Imparting skills as the core mission of a libraryThe question is, however, why are libraries, of all places, predestined to set up Makerspaces? Can a Fablab be considered to be the logical further development of what libraries have always provided? Or are the libraries moving in a totally new direction? Hannelore Vogt sees this more as a form of continuity than change. “In themselves Makerspaces are in fact relatively new, if we ignore the handicraft afternoons held in children’s libraries. When it comes, however to the basic idea of a library, Makerspaces are indeed in line with the traditional purposes of a library as a place of learning, as a place of communication and as a place of participation.”
Lukas Oehm, who runs the temporary Fablab at SLUB, also sees Makerspaces as a logical further development. “In a library you can find comprehensive knowledge on almost every subject. The different specialist disciplines, however, lay down different requirements. Whereas the humanities and the social sciences are very text-bound, the engineering and natural sciences have to deal with physical objects of all kinds.”
Networking and further education are the main tasksBoth librarians have evaluated their first experience with a Makerspace as positive. “What we had to offer was well received,” reports Lukas Oehm from SLUB. “And the courses that FabLab Dresden organised for using the tools were well attended.” In addition the faculties involved in the project held a successful summer school that dealt with the technologies found in a Makerspace. Energised by all these positive experiences Lukas Oehm, in collaboration with his partners, is now planning the permanent installation of a Fablab at SLUB. One thing is, however, clear – merely providing hardware does not make a Makerspace. “Users need contact persons, an introduction and to be given a few tips and tricks on how to deal with the new tools,” says Lukas Oehm.
In Cologne the Makerspace has already managed to establish a fully functioning network. “The library serves merely as an agent and a facilitator,” explains Hannelore Vogt. “It provides the technological and spatial infrastructure – and the people help each other and pass their knowledge on.” The emphasis is therefore on networking, information and further education. “Our comprehensive range of courses has been compiled by the people for the people. At the same time the concept’s options have been kept open deliberately.”

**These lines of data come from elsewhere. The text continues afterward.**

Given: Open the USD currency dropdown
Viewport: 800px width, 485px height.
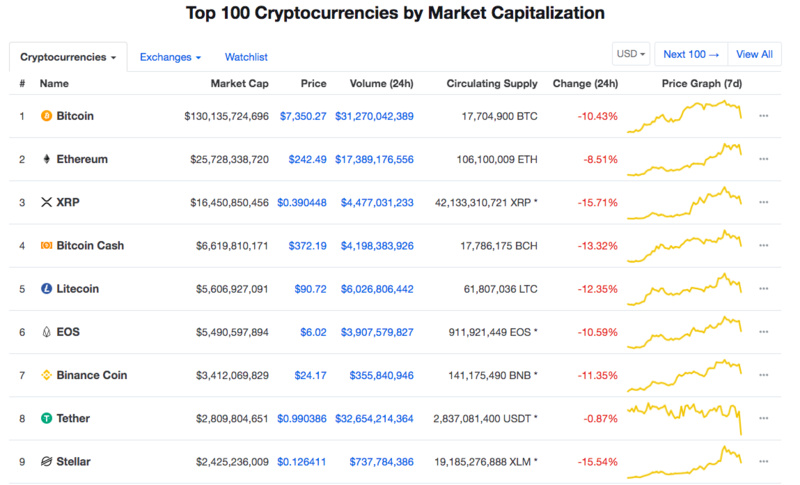Looking at the screenshot, I should point(631,54).
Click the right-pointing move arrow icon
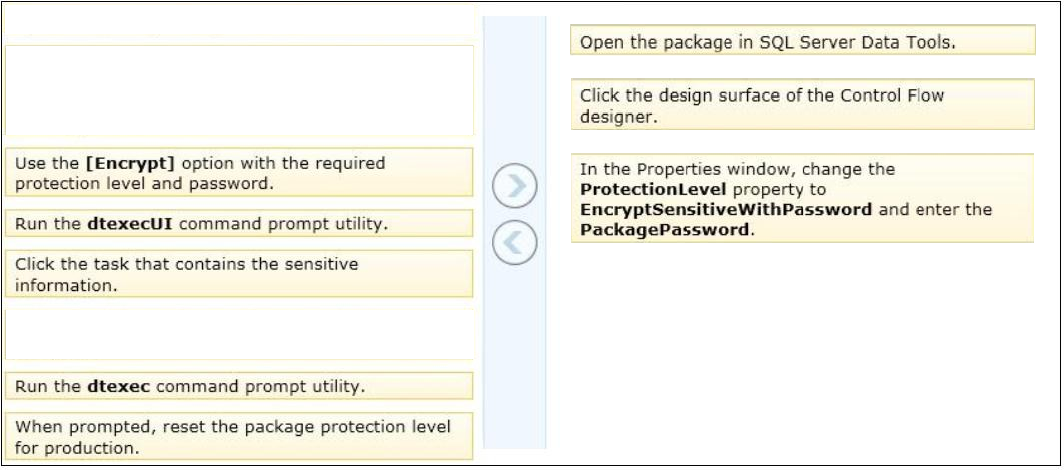The width and height of the screenshot is (1064, 470). (514, 185)
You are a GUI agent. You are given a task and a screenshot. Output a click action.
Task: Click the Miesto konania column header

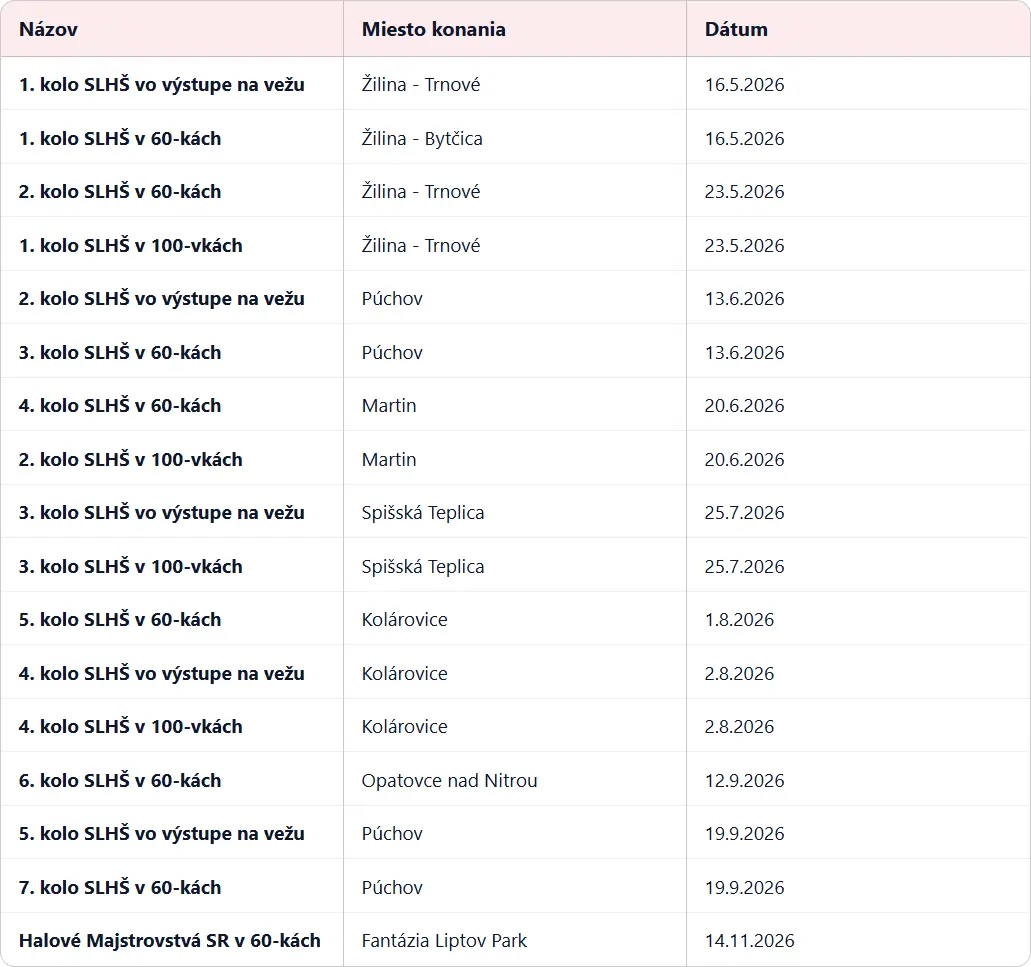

For Ms Vogt intergenerational learning is one of the main points. At the Makerspace in Cologne school pupils from the neighbouring school, the Kaiserin-Augusta-Schule, offer courses such as composing on an iPad, setting up your own weblog, digital image processing and a crash course in 3-D for beginners. “What the Makerspace has to offer is not just being used by tech-savvy nerds, but by anybody who has managed to retain a curiosity for the innovative.”